The learning device 10 and the classification device 20 according to the embodiment of the present invention can realize the above-mentioned various processes by having the hardware configuration shown in FIG. The hardware configuration shown in FIG. 3 is an example, and the learning device 10 may have another hardware configuration. For example, the learning device 10 and the sorting device 20 may have a plurality of processors 305, or may have a plurality of memory devices 306.

The present invention is not limited to the above-described embodiment disclosed specifically, and various modifications and changes can be made without departing from the description of the scope of claims.

10 Learning device 20 Classification device 101 Reading unit 102 Objective function calculation unit 103 Parameter update unit 104 End condition judgment unit 105 Storage unit 201 Classification unit 202 Storage unit

Claims

A value of a predetermined objective function that represents an evaluation index when the false positive rate is within a predetermined range by inputting a set of first data with a label and a set of second data without a label. And a calculation means for calculating the differential value related to the parameter of the objective function,
An update means for updating the parameter so as to maximize or minimize the value of the objective function by using the value of the objective function calculated by the calculation means and the differential value.
A learning device characterized by having.
The first set of data includes positive example data with a label indicating a positive example and negative example data with a label indicating a negative example.
The evaluation index is a partial AUC.
The objective function includes a first partial AUC calculated from the positive example data and the negative example data, a second partial AUC calculated from the positive example data and the second data, and the negative.

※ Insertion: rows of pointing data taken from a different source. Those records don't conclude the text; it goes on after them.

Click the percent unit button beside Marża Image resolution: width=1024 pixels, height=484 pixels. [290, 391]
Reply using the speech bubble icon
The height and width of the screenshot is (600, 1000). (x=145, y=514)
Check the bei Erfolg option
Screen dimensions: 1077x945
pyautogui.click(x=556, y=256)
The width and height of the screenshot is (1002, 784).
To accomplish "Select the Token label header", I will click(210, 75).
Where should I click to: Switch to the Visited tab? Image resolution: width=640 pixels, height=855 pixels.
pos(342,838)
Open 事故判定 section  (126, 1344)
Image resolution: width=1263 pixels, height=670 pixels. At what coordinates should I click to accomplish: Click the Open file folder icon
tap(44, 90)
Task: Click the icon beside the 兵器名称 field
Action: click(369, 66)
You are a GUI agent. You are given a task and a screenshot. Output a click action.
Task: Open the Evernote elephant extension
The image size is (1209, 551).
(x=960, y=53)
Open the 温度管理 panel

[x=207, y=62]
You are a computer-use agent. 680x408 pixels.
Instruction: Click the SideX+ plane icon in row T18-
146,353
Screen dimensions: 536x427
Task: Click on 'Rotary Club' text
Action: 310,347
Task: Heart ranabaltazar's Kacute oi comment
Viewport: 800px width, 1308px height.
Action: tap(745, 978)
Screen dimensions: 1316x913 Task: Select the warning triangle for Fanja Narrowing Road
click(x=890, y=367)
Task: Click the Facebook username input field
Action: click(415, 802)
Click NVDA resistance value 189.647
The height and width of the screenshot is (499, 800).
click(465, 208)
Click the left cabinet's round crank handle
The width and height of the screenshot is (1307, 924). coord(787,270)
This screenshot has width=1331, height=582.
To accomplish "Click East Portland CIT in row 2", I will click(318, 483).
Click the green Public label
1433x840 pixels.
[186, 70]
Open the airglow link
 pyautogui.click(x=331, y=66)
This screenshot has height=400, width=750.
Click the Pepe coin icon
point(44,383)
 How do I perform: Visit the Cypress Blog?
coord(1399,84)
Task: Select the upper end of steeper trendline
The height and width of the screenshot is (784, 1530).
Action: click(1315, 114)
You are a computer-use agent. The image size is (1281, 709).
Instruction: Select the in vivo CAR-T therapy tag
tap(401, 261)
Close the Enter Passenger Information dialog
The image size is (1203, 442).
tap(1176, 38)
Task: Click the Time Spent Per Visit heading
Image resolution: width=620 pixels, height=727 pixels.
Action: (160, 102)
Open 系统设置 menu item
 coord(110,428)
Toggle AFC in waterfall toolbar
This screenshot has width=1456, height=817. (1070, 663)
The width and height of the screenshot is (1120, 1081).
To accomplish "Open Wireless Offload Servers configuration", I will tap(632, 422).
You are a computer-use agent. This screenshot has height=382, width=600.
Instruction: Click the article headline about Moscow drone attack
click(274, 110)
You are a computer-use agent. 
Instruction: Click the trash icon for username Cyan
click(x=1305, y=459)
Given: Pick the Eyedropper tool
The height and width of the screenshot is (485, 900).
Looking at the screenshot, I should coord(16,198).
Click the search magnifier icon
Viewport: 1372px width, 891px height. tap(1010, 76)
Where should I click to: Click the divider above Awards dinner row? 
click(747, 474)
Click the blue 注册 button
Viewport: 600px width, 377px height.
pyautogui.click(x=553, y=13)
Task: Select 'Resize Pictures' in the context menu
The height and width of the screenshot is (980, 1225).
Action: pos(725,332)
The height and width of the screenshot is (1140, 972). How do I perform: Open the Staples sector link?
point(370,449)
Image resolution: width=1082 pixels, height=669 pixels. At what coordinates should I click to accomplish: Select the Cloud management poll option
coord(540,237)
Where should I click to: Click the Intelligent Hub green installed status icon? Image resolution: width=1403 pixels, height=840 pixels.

The learning device according to claim 1, wherein the learning device is represented by a weighted sum of a third portion AUC calculated from the example data and the second data.
The objective function includes a classifier that has the parameters and outputs a score in which the data to be classified is classified as a positive example when the data to be classified is input.
The first partial AUC becomes higher when the score of the positive example data is higher than the score of the negative example data in which the false positive rate is in a predetermined range.
The second partial AUC is the second data in which the false positive rate is within a predetermined range among the second data in which the score of the positive example data is classified as a negative example by the classifier. If it is higher than the score, it will be higher,
The third partial AUC is when the score of the second data, which is classified as a positive example by the classifier, is higher than the score of the negative example data in which the false positive rate is in a predetermined range. The learning device according to claim 2, wherein the learning device becomes expensive.
It has a determination means for determining whether or not a predetermined termination condition is satisfied.
The learning device is
The claim is characterized in that the calculation of the value of the objective function and the differential value by the calculation means and the update of the parameter by the update means are repeated until the determination means determines that the termination condition is satisfied. The learning device according to any one of 1 to 3.
A value of a predetermined objective function that represents an evaluation index when the false positive rate is within a predetermined range by inputting a set of first data with a label and a set of second data without a label. And the calculation procedure for calculating the differential value with respect to the parameters of the objective function.
An update procedure for updating the parameter so as to maximize or minimize the value of the objective function by using the value of the objective function and the differential value calculated in the calculation procedure.
A learning method characterized by a computer performing.
A program for making a computer function as each means in the learning device according to any one of claims 1 to 4.